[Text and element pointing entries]
╔══

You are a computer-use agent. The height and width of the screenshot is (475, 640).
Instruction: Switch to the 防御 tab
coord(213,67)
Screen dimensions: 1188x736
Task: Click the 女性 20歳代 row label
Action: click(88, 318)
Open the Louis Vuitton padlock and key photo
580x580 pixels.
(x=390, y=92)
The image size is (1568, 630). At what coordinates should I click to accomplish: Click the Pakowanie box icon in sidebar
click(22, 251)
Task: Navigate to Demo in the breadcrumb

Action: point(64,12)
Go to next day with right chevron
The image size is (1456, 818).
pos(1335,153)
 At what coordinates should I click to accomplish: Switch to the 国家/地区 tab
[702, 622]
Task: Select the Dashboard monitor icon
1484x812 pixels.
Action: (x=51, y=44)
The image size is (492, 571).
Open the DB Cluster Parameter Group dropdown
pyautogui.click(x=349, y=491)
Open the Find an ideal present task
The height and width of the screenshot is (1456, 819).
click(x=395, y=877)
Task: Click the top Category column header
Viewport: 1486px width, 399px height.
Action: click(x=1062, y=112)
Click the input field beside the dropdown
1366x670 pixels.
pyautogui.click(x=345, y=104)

╚══

- [Written problem]:
Retype the entries word for word, beginning at the line that contains "Task: Click the top Category column header" and continuing through the end of the entries.

- [The reply]:
Task: Click the top Category column header
Viewport: 1486px width, 399px height.
Action: click(x=1062, y=112)
Click the input field beside the dropdown
1366x670 pixels.
pyautogui.click(x=345, y=104)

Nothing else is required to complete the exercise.